Comune di circa 600 abitanti che sorge ai piedi dei monti Alburni. Il nome del paese deriva dall’unione di Fasanella, antica città che sorgeva a circa 3 km dall’attuale cittadina e che fu distrutta nel 1246 da Federico II di Svevia, con quello di Sant’Angelo, che è un suo casale.
I “tesori” del paese
L’Antece – Una scultura rupestre risalente al IV secolo a.C. che raffigura un antico guerriero e che è stata trovata in località Costa Palomba. L’Antece era un importante punto di riferimento nell’antica Lucania; la statua era meta di pellegrinaggio, perché la gente saliva sul monte per chiedere alla divinità una profezia o un auspicio o per dedicarle un rito propiziatorio.
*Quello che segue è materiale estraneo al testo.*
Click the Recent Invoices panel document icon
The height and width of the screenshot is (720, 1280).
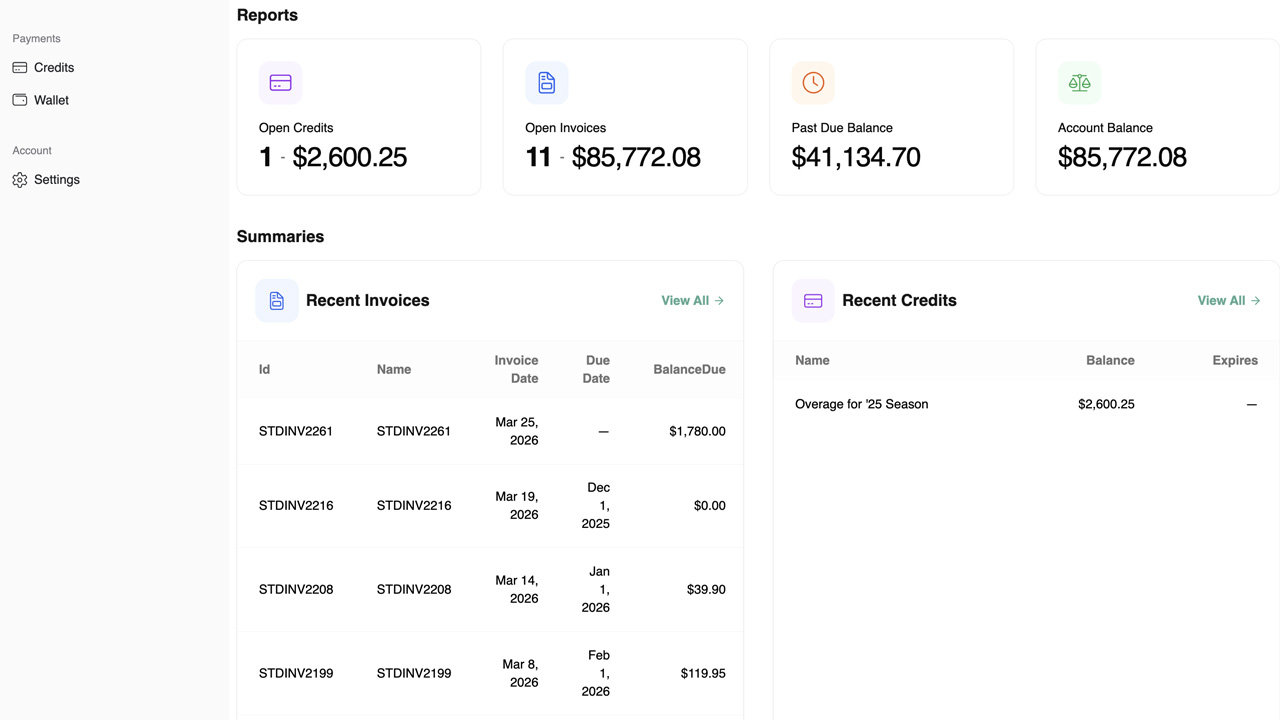[276, 300]
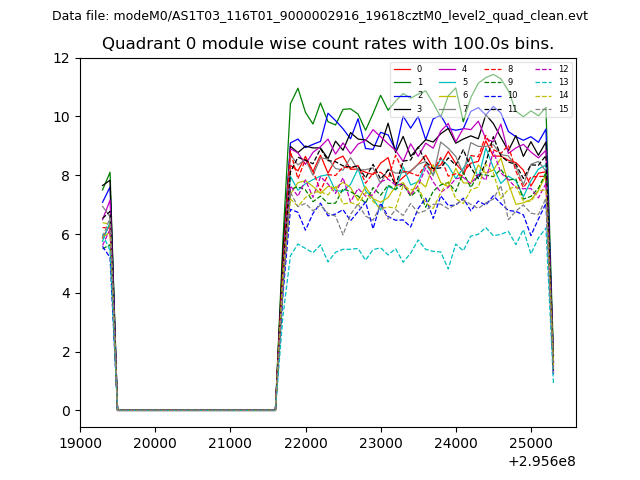Click the plot title about Quadrant 0
The height and width of the screenshot is (480, 640).
pyautogui.click(x=328, y=44)
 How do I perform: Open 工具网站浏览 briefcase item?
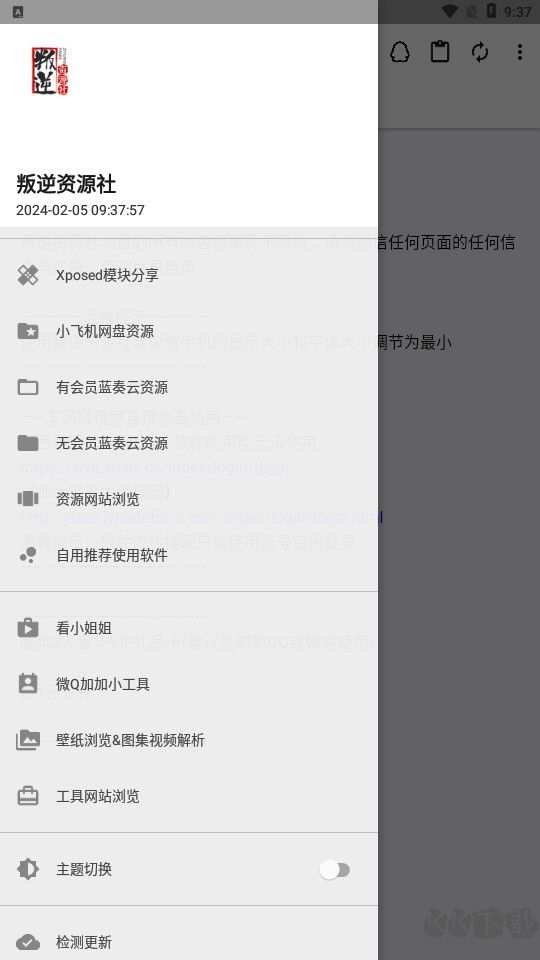click(189, 796)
La grotta di S. Michele Arcangelo – Grotta rupestre che ospita il Santuario di San Michele Arcangelo: nell’XI secolo d. C. fu sede di una comunità religiosa appartenente all’ordine dei Benedettini; all’interno sono custoditi una cappella, sculture e affreschi trecenteschi, un pozzo e la tomba dell’abate Francesco Caracciolo. Sul fondo si ammira un altare seicentesco su cui troneggia la statua in marmo di San Michele Arcangelo.